The manner in which this entire loan deal is unfolding explains in a troubling way why the government never bothered to present its plans to the WB/IDB, in the first place, because it knew the WB/IDB (as well as other traditional financial institutions) would never approve a massive loan for such a project that involves someone of Fip Motilall’s obvious lack of road building experience or Sithe Global, which appears to be in the WB’s doghouse.
According to information I gleaned on the Internet, the WB did approve financing to Sithe Global for construction of the Bujagali Hydroelectric project in Uganda, but on December 3, 2008, a report revealed the Bujagali project was slammed by the World Bank’s appeals body as one full of risks for one of the world’s poorest countries.
On October 9, 2009, an update showed that the project, with a price tag of US$860M and climbing, is now one of the most expensive hydropower plants in the world and that the project will raise power costs to local consumers. And get this: On October 13, 2009, the National Association of Professional Environmentalists in Uganda (NAPE-Uganda) website reported that “The Ugandan Minister of Energy, Hon. Hillary Onek said the Bujagali project is expensive and a bad project for Uganda.” You would think President Jagdeo read this indictment of Sithe Global before he adamantly pushed for it to be the builder!
Anyway, from a strictly confidence standpoint, the WB appeared to have lost whatever it had in Sithe Global, and after all the questions about Motilall’s lack of road building experience, the nation has a right to start losing confidence in the government’s defiant push for this project’s current builders to do the job.

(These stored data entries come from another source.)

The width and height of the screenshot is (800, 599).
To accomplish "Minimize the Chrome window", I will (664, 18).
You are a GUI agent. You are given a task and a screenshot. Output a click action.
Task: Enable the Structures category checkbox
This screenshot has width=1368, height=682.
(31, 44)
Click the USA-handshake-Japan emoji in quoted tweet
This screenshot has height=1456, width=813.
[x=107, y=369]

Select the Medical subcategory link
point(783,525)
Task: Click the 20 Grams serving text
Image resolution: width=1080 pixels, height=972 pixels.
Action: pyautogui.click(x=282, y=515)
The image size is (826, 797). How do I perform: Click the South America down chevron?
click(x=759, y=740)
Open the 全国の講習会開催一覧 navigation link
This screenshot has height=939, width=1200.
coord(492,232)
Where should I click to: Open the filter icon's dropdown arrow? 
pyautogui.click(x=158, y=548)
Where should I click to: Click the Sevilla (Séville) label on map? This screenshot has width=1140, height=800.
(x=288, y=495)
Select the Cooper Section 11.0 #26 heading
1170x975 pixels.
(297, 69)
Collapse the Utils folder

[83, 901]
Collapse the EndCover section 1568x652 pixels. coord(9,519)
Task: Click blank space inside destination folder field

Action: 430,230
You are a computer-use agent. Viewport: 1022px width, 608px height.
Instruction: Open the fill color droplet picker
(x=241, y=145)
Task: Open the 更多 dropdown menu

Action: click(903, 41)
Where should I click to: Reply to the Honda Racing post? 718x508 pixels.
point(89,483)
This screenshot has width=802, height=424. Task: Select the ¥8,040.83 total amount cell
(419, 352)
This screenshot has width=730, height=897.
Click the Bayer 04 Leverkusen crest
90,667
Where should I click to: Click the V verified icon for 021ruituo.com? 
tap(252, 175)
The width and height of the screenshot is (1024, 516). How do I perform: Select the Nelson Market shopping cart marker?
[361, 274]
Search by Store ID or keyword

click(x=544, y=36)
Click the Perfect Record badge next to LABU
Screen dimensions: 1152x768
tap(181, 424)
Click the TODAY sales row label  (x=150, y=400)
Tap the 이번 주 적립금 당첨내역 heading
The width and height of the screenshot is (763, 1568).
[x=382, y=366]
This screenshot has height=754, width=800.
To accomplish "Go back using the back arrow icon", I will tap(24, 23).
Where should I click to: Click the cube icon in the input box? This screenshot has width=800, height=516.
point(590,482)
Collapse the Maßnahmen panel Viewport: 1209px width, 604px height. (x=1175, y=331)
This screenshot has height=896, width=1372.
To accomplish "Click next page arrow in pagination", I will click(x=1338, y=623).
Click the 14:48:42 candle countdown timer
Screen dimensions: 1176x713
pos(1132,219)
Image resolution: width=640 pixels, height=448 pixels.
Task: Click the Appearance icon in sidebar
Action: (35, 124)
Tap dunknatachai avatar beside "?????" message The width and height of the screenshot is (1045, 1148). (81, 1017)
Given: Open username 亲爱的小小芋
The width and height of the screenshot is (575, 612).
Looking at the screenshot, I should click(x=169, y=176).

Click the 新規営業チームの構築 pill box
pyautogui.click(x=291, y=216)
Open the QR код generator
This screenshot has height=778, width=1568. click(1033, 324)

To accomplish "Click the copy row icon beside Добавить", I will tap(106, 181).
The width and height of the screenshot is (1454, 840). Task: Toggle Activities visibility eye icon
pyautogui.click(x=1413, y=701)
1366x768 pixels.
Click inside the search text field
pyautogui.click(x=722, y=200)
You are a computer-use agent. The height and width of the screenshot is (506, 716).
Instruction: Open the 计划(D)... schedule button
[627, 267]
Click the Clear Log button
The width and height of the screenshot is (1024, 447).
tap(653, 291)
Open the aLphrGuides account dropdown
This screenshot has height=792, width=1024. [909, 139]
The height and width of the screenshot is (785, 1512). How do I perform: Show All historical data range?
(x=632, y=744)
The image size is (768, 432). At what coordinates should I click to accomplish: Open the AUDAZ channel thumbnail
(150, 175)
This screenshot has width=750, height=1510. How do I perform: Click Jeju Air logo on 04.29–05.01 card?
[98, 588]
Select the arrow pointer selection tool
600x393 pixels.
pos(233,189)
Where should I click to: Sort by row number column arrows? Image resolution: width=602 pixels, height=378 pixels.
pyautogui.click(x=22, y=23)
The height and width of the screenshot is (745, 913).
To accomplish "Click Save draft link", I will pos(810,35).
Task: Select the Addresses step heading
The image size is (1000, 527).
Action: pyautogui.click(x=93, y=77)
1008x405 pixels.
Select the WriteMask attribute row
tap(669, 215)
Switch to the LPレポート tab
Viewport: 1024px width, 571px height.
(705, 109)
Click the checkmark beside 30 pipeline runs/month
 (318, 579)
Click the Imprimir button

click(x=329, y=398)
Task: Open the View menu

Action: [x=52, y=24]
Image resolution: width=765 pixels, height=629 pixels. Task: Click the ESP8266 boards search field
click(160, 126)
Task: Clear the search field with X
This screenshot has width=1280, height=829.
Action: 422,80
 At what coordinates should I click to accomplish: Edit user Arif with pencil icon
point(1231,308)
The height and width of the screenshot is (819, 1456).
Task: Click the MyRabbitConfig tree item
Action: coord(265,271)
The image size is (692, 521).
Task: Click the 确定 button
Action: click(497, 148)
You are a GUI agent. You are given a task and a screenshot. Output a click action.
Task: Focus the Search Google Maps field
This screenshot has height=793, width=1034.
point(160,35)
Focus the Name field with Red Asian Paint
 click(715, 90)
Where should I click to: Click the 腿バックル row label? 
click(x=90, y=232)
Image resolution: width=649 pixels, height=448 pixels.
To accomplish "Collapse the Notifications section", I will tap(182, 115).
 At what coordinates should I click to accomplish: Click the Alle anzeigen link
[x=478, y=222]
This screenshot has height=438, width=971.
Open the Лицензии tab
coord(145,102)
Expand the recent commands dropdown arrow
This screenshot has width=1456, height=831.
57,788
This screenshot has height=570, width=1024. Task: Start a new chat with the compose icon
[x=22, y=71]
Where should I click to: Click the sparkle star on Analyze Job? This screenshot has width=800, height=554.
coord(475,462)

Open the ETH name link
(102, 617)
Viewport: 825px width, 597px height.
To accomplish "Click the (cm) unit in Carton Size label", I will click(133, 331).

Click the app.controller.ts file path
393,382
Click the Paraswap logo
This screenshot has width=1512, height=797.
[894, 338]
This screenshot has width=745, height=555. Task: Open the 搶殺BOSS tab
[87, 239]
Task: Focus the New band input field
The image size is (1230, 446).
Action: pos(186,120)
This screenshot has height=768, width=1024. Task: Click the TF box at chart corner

Is the massive investment in the Amaila Falls project really to benefit Guyanese electricity consumers or is it all about satisfying the insatiable financial greed of a ‘chosen few’? As with the government’s role in the revived Marriott project, of which we know nothing about the costs, the government is vesting itself in the Amaila Falls project, and we also don’t know the estimated price tag. What’s up with these no-cost projects that involve public funds?
Look, if the hydro project is this integral to Guyana’s LCDS and Guyana is serving as a guarantor of hundreds of millions of dollars in loans for Amaila instead of drawing down on the promised hundreds of millions of climate change dollars for Amaila, then why do we keep promoting LCDS? Something is not adding up here on the promised LCDS windfall or the feasibility of the hydro project, and you don’t need to be a Soviet-educated economist to know this!
I want to close by appealing to the taxpayer-funded opposition parties, the PNC and the AFC, to get up off their laurels and get to stepping with public appearances and statements on this hydro project deal that could saddle Guyanese with a debt burden that could dwarf the debt burden Cheddi Jagan inherited in 1992.
They will add authenticity to what the private media are doing while drawing the attention of the diplomatic community to the travesties of this government. We need the hydro project, but not at any cost to us and benefits to a chosen few!